→ **Objectives**:
1) Repeat the part of the MXNet AMP message from "Thanks Przemek for" to "a correctness problem." word for word.
2) In the MXNet AMP message, what would an optimizer update if AMP inserted an FP32 cast before its input?
3) Pick up the MXNet AMP message after its final sentence and keep writing it.

Thanks Przemek for the additional explanation, but I’m still confused on this 
part. I don’t understand the explanation of the optimizer’s interaction here. 

>> The technical reason for that is the only place from which one can get MXNet 
>> operators is MXListAllOps call, which gives back all operators without any 
>> way of differentiating them, including for example calls to optimizers. If 
>> somebody added a new optimizer and AMP inserts a FP32 cast before its input, 
>> the optimizer would actually update the FP32 copy of the tensor instead of 
>> the tensor itself. This is not a performance problem (which, I agree, would 
>> be perfectly fine to solve later) - it is a correctness problem.

>> That is why the error message in the test explicitly mentions this case as 
>> one where the operator should be put in the list that does not make any 
>> casts.


If this is third list that Anirudh mentions:

>> 3. Not sure, Don't know or dont care: FP32 list.


and this list simply contains all operators that have not been categorized, why 
do we need the list at all?

→ **Collected data**:

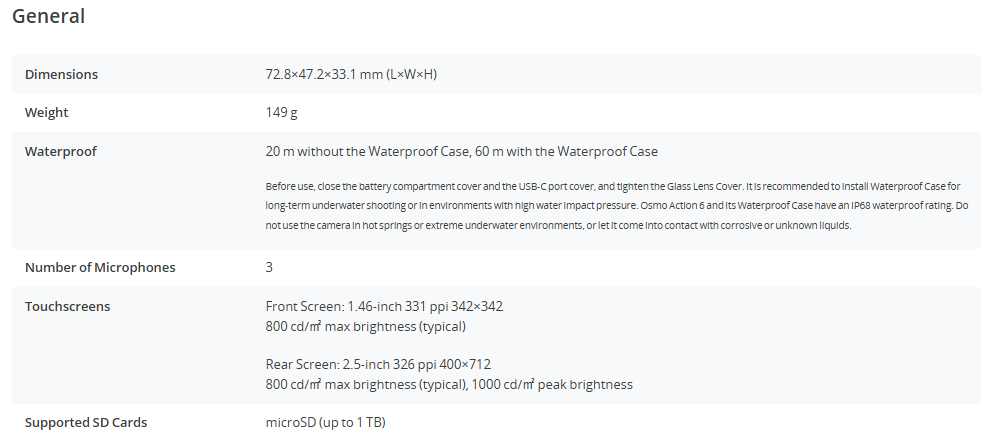Image resolution: width=994 pixels, height=438 pixels.
Task: Click the microSD (up to 1 TB) value
Action: [x=325, y=422]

→ **Task responses**:
1)
Thanks Przemek for the additional explanation, but I’m still confused on this 
part. I don’t understand the explanation of the optimizer’s interaction here. 

>> The technical reason for that is the only place from which one can get MXNet 
>> operators is MXListAllOps call, which gives back all operators without any 
>> way of differentiating them, including for example calls to optimizers. If 
>> somebody added a new optimizer and AMP inserts a FP32 cast before its input, 
>> the optimizer would actually update the FP32 copy of the tensor instead of 
>> the tensor itself. This is not a performance problem (which, I agree, would 
>> be perfectly fine to solve later) - it is a correctness problem.

2) It would update the FP32 copy of the tensor instead of the tensor itself.

3)
Thanks,
Sam


> On May 29, 2019, at 11:58 AM, Sheng Zha <[email protected]> wrote:
> 
>> The second misunderstanding is that the ask from the test is to somehow "add 
>> support" for AMP in the operator. That is definitely not true and adding a 
>> single line in either FP32_FUNCS (cast me always to FP32) or FP16_FP32_FUNCS 
>> (do not do anything with me because I'm not relevant for this usecase) is 
>> perfectly fine.
> 
> I respectfully disagree with this statement. In this case, the "support to 
> add" is exactly to differentiate how the new operator should be treated. It 
> was not there before, so it's new. And requiring other developers to add any 
> line is totally not fine.
> 
>> The test ensures that the list is updated at the same time as new operator 
>> is introduced.
> 
> It would indeed have that effect. The problem is that the test requires the 
> wrong person to add such support. A developer who adds a new operator should 
> be under no obligation to do anything with AMP.
> 
> Having it as warning both in runtime and in the test has the effect to prompt 
> people who actually use and care about the performance from AMP to take the 
> steps and decide where a new operator fits. And like you said, "It is up to 
> people like me actively working on better FP16 support to go through the FP32 
> list to introduce support and then move such operator to another list." This 
> is also exactly how it should work with AMP.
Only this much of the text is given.